The Relation Between Large-Scale Coronal Propagating Fronts and Type II Radio Bursts

  • Nariaki V. NittaEmail author
  • Wei Liu
  • Nat Gopalswamy
  • Seiji Yashiro
Article

Abstract

Large-scale, wave-like disturbances in extreme-ultraviolet (EUV) and type II radio bursts are often associated with coronal mass ejections (CMEs). Both phenomena may signify shock waves driven by CMEs. Taking EUV full-disk images at an unprecedented cadence, the Atmospheric Imaging Assembly (AIA) onboard the Solar Dynamics Observatory has observed the so-called EIT waves or large-scale coronal propagating fronts (LCPFs) from their early evolution, which coincides with the period when most metric type II bursts occur. This article discusses the relation of LCPFs as captured by AIA with metric type II bursts.
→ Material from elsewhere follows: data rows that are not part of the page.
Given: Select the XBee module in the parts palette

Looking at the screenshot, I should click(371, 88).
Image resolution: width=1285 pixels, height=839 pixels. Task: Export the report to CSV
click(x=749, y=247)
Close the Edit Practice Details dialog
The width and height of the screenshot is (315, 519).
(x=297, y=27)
We show examples of type II bursts without a clear LCPF and fast LCPFs without a type II burst. Part of the disconnect between the two phenomena may be due to the difficulty in identifying them objectively. Furthermore, it is possible that the individual LCPFs and type II bursts may reflect different physical processes and external factors. In particular, the type II bursts that start at low frequencies and high altitudes tend to accompany an extended arc-shaped feature, which probably represents the 3D structure of the CME and the shock wave around it, and not just its near-surface track, which has usually been identified with EIT waves. This feature expands and propagates toward and beyond the limb. These events may be characterized by stretching of field lines in the radial direction and may be distinct from other LCPFs, which may be explained in terms of sudden lateral expansion of the coronal volume. Neither LCPFs nor type II bursts by themselves serve as necessary conditions for coronal shock waves, but these phenomena may provide useful information on the early evolution of the shock waves in 3D when both are clearly identified in eruptive events.

Keywords

Shock waves Coronal mass ejections Solar Dynamics Observatory Extreme Ultraviolet emission Radio emission 

Notes

Acknowledgements

This work has been supported by the NSF grant AGS-1259549, NASA AIA contract NNG04EA00C and the NASA STEREO mission under NRL Contract No. N00173-02-C-2035. NASA grant NNX11AO68G supported the work of WL. The work of NG and SY was supported by the NASA LWS TR&T program.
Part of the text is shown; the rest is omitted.